Wednesday, April 22, 2015

Multilayer networks

Monday last week, on the 13th of April 2015, the 1999 Nobel laureate Günter Grass passed away. He grew up in what was then the free city of Danzig. Although Königsberg was farther east in Eastern Prussia, many of the memories of his youth he describes in the Tin Drum are familiar to me from my relatives' reminiscences. In fact, my grandfather emigrated from the Bernese Oberland to Königsberg to work as an agrarian engineer, ending up marrying a local girl.

A couple of centuries earlier another Swiss—Leonhard Euler from Basel—had also emigrated to Königsberg. Downtown, the river Pregel forms two large islands and seven bridges cross the river. In 1735 Euler posed himself the problem of whether it is possible to follow a path that crosses each bridge exactly once and returns to the starting point. In the process of tackling this problem, Euler invented graph theory.

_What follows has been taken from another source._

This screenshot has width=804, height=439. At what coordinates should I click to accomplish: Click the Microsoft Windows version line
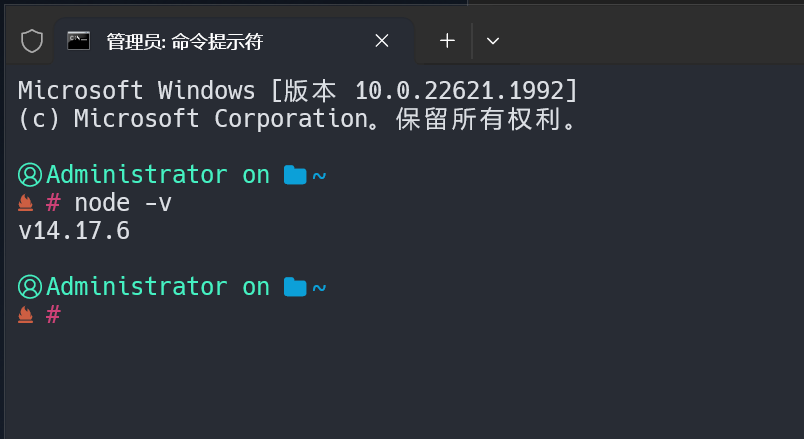pos(298,91)
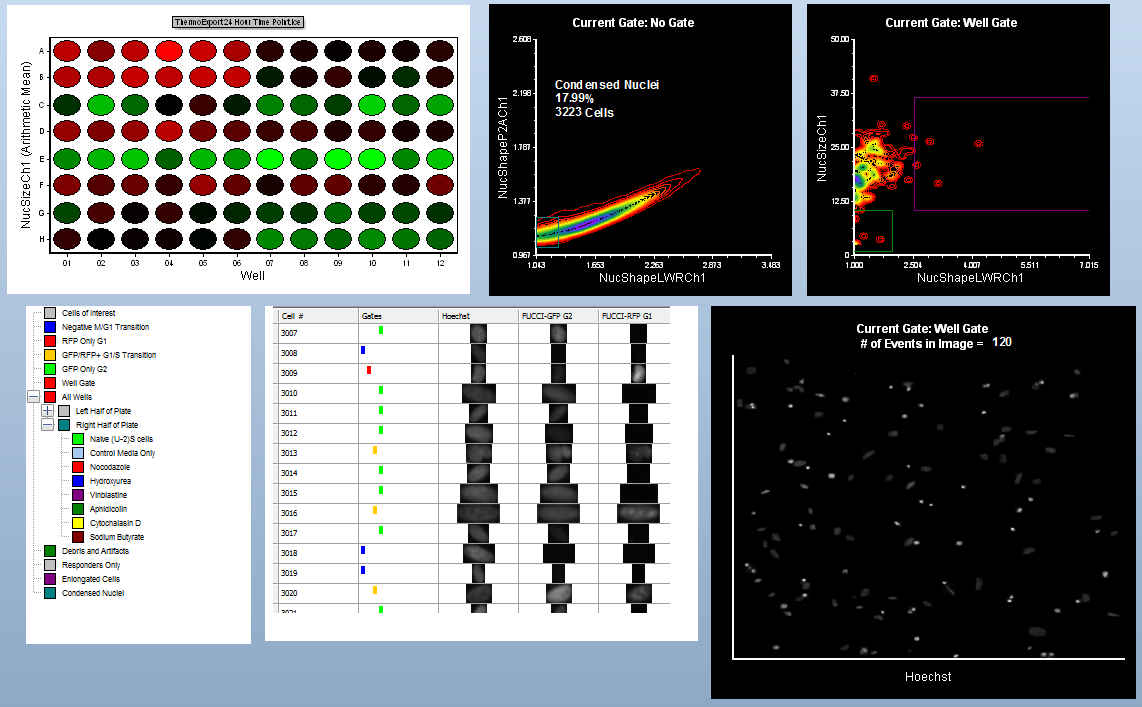Click the green GFP Only G2 gate icon

pyautogui.click(x=50, y=369)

Back in February 1996, I was given a week to write a blurb on what a company could do in terms of technology to monetize the freshly commercialized Internet. You can make money by making people more efficient, which can be achieved by allowing them to do their own work, or by allowing them to do new more valuable work. My employer lost interest and published the blurb, another company picked up the idea and ran with it.

The idea was that the World Wide Web is based on hypertext and therefore is a graph. You add value by adding weights to the edges of the digraph (Fig. 4 on p. 16). Once you have added the weights, you can build the minimum spanning tree (Fig. 5 on the following page). While it is very easy to get lost in a graph that is not minimally connected, resulting in tedium and frustration, in a tree there is a root (you can always go back to the beginning) and between any two nodes there is just one path. As opposed to a list, you can categorize the nodes by putting them in the same subtree, thus reducing the cognitive load.

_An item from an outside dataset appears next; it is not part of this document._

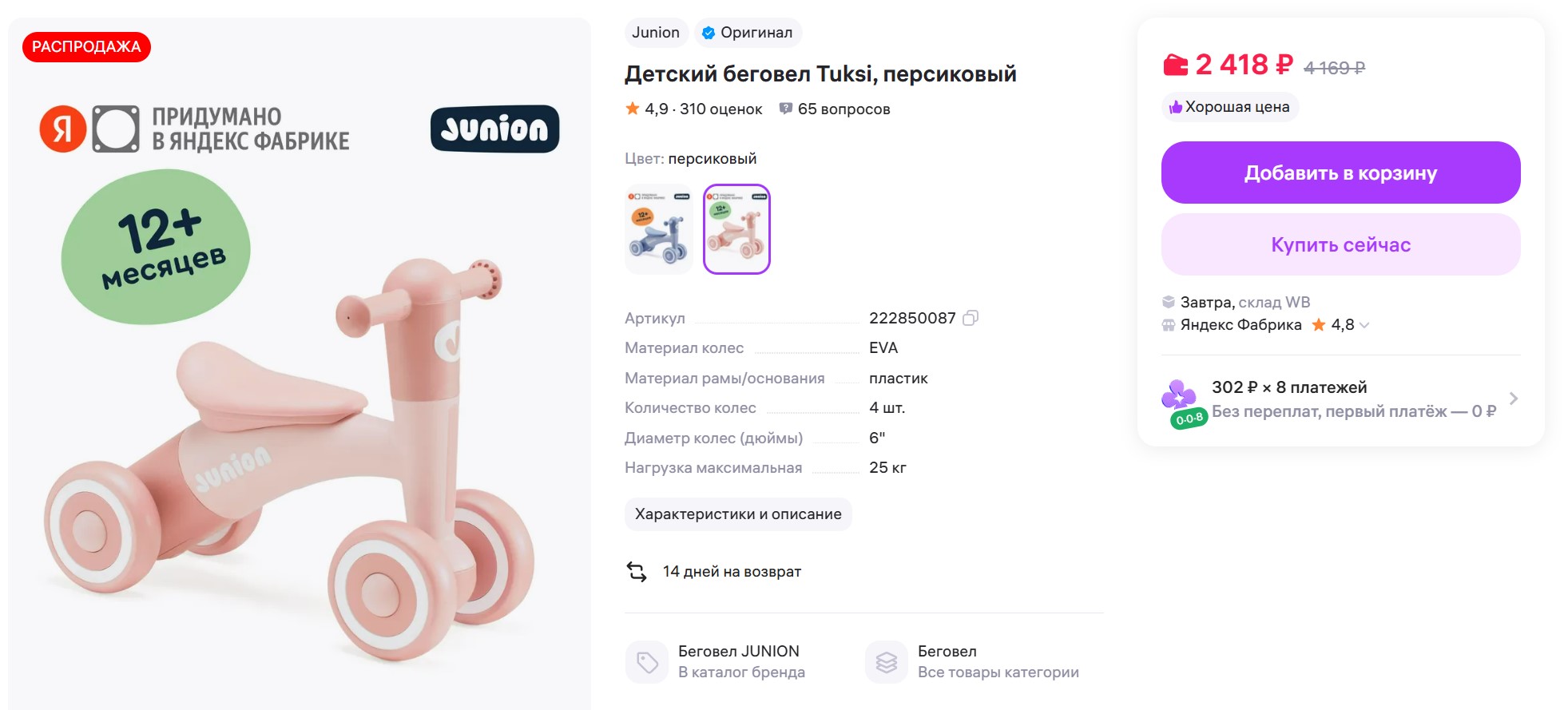Open the Junion brand tag

point(656,33)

At the time, I thought that you would have many instances of the graph, each one with different weights representing different criteria, like reading difficulty, subject matter, detail level, etc. Each one would yield a different minimum spanning tree and depending on what you would want to accomplish, you use one or the other.

In 1998 Brin and Page published their paper on "The Anatomy of a Large-Scale Hypertextual Web Search Engine." Pregel is Google's system for large-scale graph processing. There is an open-source counterpart to Pregel in Apache Giraph, although you would not expect to encounter a giraffe on the Pregel in Königsberg, not even in the zoo opened in 1896.

The following decade, as an associate editor for Optical Engineering, I often read papers where data from various frequency domains was fused to obtain much more useful images from remote sensing. Also in my activities at the Interactive Multimodal Information Management (IM2) Competence Center I learned that when dealing with hidden Markov models, by fusing various modes you could build much more powerful models.

Therefore, forget simple weighted digraphs. What you want is a multiplex network and you want to look at the trajectories of ergodic random walkers on multiplex networks. If you thing this is difficult, go back to the Baltic Sea where at Umeå University on the Gulf of Bothnia (more romantically, Bottnischer Meerbusen in German) they have developed Infomap, which makes it a child's play to reveal community structure by taking random walks.

detail of a visualization created with Infomap

Compared with conventional network analysis, multiplex Infomap applied to multilayer networks uncovers interplay between network layers and reveals smaller modules with more overlap that better capture the actual organization. Shoehorning multiplex networks into conventional community-detection algorithms can obscure important structural information, and earlier attempts at generalizing conventional community detection methods to identify communities across layers have proven problematic. In contrast, thanks to the map equation’s intrinsic ability to capture that sets of nodes across layers represent the very same physical objects in multiplex networks, the framework generalizes straightforwardly.